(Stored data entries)
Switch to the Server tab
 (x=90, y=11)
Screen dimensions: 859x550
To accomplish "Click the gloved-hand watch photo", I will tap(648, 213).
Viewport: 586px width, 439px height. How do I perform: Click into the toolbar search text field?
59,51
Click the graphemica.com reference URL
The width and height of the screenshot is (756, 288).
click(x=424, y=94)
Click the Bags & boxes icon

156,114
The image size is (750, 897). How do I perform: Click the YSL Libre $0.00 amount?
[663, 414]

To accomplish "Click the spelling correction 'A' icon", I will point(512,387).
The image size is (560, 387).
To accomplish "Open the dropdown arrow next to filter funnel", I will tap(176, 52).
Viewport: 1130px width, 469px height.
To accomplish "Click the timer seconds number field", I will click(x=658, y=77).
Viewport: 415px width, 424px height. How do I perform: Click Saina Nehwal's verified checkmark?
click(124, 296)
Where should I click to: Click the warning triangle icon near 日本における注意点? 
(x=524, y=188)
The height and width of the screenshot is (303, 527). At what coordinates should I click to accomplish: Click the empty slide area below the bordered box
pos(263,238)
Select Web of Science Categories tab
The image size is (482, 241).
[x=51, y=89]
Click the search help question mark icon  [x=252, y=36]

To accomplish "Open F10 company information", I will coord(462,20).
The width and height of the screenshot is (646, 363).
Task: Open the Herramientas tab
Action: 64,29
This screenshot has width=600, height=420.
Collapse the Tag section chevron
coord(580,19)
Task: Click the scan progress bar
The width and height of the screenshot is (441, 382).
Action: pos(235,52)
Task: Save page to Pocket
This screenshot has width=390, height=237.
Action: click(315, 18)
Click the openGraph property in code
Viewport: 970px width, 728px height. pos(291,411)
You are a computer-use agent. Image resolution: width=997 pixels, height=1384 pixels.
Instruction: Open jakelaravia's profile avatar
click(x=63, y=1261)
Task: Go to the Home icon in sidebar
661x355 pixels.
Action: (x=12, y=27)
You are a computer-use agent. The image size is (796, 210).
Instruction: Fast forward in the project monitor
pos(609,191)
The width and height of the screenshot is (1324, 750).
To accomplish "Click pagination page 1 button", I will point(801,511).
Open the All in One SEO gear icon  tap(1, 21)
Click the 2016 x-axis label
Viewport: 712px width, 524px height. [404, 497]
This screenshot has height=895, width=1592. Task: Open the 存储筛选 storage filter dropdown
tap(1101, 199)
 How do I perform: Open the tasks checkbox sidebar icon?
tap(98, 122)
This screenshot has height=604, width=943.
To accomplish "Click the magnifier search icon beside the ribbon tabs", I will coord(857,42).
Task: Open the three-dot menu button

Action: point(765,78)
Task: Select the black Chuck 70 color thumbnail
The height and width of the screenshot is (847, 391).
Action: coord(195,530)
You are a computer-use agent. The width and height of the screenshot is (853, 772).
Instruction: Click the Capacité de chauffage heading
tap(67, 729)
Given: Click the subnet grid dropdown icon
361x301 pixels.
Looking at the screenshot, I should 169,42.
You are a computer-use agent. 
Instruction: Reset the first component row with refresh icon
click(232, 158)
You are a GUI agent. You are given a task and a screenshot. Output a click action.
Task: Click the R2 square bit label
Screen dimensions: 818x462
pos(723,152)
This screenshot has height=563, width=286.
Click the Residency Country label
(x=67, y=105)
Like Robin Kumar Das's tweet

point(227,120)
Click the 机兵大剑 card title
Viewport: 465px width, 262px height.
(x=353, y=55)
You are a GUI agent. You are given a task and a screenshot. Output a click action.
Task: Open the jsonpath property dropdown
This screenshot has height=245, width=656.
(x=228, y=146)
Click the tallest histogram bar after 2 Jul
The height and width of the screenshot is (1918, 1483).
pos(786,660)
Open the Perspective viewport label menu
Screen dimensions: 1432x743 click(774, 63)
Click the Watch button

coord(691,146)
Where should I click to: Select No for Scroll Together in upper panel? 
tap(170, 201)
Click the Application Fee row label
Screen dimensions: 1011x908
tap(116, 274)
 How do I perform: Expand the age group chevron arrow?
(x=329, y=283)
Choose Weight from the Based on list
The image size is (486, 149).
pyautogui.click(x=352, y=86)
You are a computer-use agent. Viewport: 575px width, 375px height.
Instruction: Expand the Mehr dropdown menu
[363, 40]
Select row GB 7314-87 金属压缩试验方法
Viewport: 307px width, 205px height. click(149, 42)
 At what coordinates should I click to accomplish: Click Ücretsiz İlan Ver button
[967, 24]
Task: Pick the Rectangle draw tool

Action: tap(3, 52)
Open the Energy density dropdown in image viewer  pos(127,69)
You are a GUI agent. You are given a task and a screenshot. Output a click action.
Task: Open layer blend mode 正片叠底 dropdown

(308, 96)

**GOAL OF THE EXERCISE**
Pick each line holding the word "page" out of the data and copy it.

**WRITTEN RESPONSE**
Task: Save page to Pocket
To accomplish "Click pagination page 1 button", I will point(801,511).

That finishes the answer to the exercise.